=== Begin Enclosure ===
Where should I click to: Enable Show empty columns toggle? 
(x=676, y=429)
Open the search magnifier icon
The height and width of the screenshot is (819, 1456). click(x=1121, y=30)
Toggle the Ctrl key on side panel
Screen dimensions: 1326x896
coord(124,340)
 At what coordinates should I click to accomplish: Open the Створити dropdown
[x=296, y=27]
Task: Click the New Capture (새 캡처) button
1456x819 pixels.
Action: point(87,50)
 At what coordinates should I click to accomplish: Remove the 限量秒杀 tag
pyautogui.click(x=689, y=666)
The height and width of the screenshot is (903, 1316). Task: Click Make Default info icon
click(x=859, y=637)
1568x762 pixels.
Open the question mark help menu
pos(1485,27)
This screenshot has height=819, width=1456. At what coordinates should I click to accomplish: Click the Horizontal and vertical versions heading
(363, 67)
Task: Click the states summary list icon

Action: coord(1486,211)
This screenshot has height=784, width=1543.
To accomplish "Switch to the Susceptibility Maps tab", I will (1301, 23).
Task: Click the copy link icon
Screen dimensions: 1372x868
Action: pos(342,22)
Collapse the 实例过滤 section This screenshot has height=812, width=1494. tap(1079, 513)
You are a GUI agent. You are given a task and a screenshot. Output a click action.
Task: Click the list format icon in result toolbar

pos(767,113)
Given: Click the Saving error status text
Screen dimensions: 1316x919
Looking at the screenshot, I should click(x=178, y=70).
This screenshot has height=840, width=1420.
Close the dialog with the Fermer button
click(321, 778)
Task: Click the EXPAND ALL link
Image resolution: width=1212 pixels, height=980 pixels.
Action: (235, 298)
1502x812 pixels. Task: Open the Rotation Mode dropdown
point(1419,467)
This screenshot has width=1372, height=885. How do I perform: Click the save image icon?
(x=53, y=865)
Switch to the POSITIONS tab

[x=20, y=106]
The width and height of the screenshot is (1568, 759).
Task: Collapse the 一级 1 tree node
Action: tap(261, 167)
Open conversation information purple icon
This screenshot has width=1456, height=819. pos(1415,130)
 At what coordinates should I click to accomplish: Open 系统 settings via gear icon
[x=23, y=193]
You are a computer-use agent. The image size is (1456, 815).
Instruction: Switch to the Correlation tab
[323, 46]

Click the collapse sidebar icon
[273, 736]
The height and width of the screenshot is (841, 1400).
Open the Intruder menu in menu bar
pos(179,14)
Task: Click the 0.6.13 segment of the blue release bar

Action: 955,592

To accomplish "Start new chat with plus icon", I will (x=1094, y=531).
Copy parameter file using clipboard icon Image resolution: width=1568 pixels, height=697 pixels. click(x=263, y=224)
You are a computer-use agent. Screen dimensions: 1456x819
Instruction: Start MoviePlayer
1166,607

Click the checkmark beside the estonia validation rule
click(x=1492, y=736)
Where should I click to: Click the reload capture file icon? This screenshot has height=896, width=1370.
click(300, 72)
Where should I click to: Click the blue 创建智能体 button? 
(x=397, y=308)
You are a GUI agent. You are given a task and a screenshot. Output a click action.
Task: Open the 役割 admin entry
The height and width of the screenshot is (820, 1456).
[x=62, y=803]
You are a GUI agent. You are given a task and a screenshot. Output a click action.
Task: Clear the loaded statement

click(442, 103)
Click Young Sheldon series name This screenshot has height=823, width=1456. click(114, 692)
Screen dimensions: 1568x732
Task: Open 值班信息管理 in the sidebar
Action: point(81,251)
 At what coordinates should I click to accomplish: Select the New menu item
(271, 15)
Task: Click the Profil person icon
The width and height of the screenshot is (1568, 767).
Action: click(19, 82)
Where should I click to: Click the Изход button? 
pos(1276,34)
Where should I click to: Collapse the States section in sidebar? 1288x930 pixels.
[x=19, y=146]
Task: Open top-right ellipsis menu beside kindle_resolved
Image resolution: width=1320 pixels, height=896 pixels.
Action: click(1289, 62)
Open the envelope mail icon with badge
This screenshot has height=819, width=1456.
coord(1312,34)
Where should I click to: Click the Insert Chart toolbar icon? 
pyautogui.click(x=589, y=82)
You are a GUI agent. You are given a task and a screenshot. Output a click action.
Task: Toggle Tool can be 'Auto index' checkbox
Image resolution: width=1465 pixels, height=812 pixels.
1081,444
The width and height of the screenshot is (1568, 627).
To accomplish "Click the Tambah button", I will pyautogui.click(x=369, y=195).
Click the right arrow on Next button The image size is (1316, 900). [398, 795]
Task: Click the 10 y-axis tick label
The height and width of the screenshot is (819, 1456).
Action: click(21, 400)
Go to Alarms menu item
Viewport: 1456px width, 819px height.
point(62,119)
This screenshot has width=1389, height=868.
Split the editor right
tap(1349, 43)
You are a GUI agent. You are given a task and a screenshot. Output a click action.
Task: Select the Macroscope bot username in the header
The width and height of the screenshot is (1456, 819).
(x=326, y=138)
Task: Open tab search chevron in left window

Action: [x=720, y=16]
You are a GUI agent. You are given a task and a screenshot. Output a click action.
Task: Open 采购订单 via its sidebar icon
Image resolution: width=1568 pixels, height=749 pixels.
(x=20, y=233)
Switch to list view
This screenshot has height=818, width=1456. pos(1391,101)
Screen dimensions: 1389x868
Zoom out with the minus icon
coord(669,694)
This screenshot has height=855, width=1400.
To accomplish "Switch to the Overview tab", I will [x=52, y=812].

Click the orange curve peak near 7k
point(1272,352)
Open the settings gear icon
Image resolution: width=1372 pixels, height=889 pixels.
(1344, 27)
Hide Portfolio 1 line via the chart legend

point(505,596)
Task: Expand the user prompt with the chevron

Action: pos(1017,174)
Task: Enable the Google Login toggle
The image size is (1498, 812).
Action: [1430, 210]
=== End Enclosure ===
Starting at the first line of the records above, please copy every line exactly through the line containing "1568x762 pixels.", and stop there.

Where should I click to: Enable Show empty columns toggle? 
(x=676, y=429)
Open the search magnifier icon
The height and width of the screenshot is (819, 1456). click(x=1121, y=30)
Toggle the Ctrl key on side panel
Screen dimensions: 1326x896
coord(124,340)
 At what coordinates should I click to accomplish: Open the Створити dropdown
[x=296, y=27]
Task: Click the New Capture (새 캡처) button
1456x819 pixels.
Action: point(87,50)
 At what coordinates should I click to accomplish: Remove the 限量秒杀 tag
pyautogui.click(x=689, y=666)
The height and width of the screenshot is (903, 1316). Task: Click Make Default info icon
click(x=859, y=637)
1568x762 pixels.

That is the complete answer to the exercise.